--- Exercise tasks ---
(a) In the passage on military career paths, condense the paragraph that begins "The military promotion system is also based" into a short bulleted list that keeps its main facts.
(b) From the passage on military career paths, reproduce the stretch from "This constant job" through "of their choosing." word for word.

Challenges With the Current System
Military career paths are governed by a set of highly structured processes that rarely allow any deviations. Promotions, for example, are governed by DOPMA’s immutable statutory rules: There are no 35-year-old generals or admirals, no military options to mirror Silicon Valley’s penchant for bright young CEOs. Navy destroyers, Marine-helicopter squadrons, Army-infantry battalions, and F-16 fighter squadrons are all commanded by officers with about 16 to 18 years of service. There are no exceptions for the bright light with only six years in; you must wait for 16 to 18 years regardless to even have a chance to compete for command at that level. And if you don’t command at that level, your prospects for further advancement are highly constrained. Generals and admirals, with few exceptions, come out of the “command track.” There are virtually no three- or four-star admirals or generals who have not commanded ships or squadrons, battalions or brigades—and then gone on to command again at senior levels of the organization. Specialists—cyber gurus, foreign-area experts, human-resources types—who do not command often have far fewer promotion opportunities, especially to wear stars.
The military promotion system is also based on the principle of “up or out.” Unlike the vast majority of workers in the private sector, military personnel are not permitted to stay in the same job or rank year after year—even if the position may be one for which they are perfectly suited, by skill or disposition. They must continually compete for promotion, and be selected for advancement in order to stay in the military. The military’s best F-16 pilot cannot stay in the cockpit her whole career. After approximately eight to 10 years of flying, she must go to broadening schools, be promoted to major and then lieutenant colonel, and serve on staffs and maybe even in the Pentagon. If she fails to do so, she will fail to be promoted—and multiple failures to be promoted almost always results in a pink slip forcing separation from the military.
The combination of “everyone must command” with “up or out” creates a military of incessant turbulence, with moves between jobs and bases a constant feature of uniformed service. On average, military families move 10 times as often their civilian counterparts. Officers typically change jobs every one to two years, and often move from base to base every two or three years, although the wars in Iraq and Afghanistan have somewhat slowed that pace (since families often stayed while their service members deployed). This fast-moving treadmill of jobs and locations sacrifices much hard-won expertise among officers in order to ensure as many officers as possible get through all the “gates” needed to be eligible for command or promotion to the next rank. Multiple jobs and a diversity of locations (rather than “homesteading,” or staying in one spot year after year) continue to be valued by promotion boards as evidence of a well-rounded officer.
This constant job shifting also creates a military where every officer is expected to perform across multiple, often unrelated skill sets—even though the skills of an effective Pentagon staff officer have next to nothing in common with those of an Apache attack-helicopter pilot or an infantry-battalion commander. Officers don’t get to find their niche and stay in it; they are constantly on the move. This facet of military careers can be immensely frustrating to officers who know what they love to do—and who recognize no matter what it is, the military will eventually force them to do something very different, often at a time and place not of their choosing.

--- Stored data ---
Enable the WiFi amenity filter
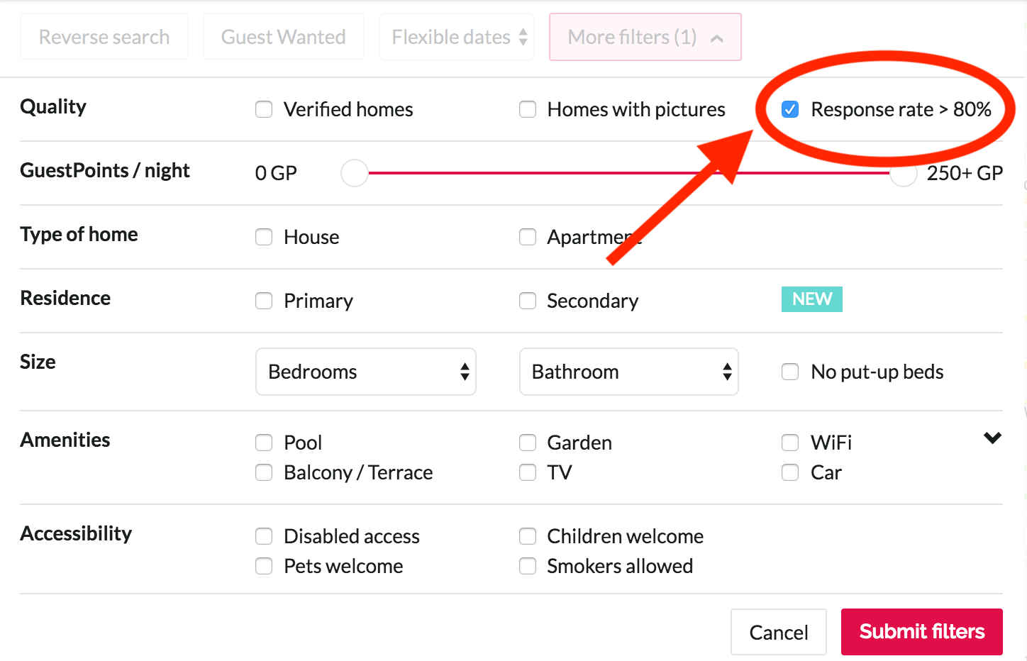Image resolution: width=1027 pixels, height=661 pixels. (x=790, y=443)
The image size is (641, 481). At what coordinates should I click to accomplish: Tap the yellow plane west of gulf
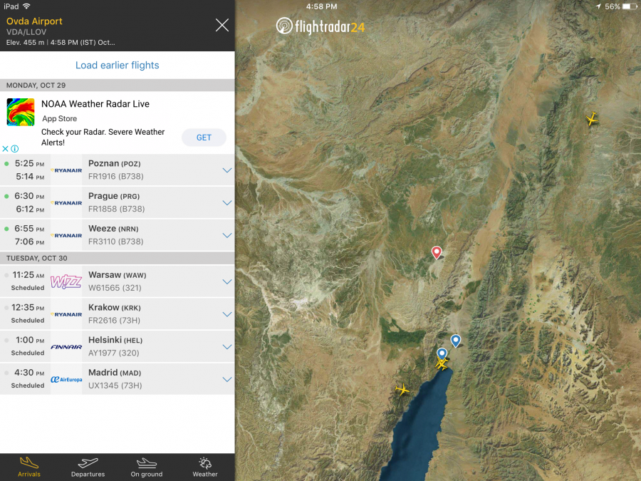pyautogui.click(x=403, y=389)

--- Responses to the exercise ---
(a)
- Military promotion follows an "up or out" principle.
- Unlike most private-sector workers, service members cannot stay in the same job or rank year after year, even if they are well suited to it.
- To remain in the military, they must keep competing for promotion and be selected to advance.
- For example, the best F-16 pilot cannot stay in the cockpit for a whole career. After about eight to 10 years of flying, she must attend broadening schools, be promoted to major and then lieutenant colonel, and serve on staffs, possibly in the Pentagon.
- Failing to do this means failing to be promoted. Multiple failures almost always lead to forced separation from the military.

(b)
This constant job shifting also creates a military where every officer is expected to perform across multiple, often unrelated skill sets—even though the skills of an effective Pentagon staff officer have next to nothing in common with those of an Apache attack-helicopter pilot or an infantry-battalion commander. Officers don’t get to find their niche and stay in it; they are constantly on the move. This facet of military careers can be immensely frustrating to officers who know what they love to do—and who recognize no matter what it is, the military will eventually force them to do something very different, often at a time and place not of their choosing.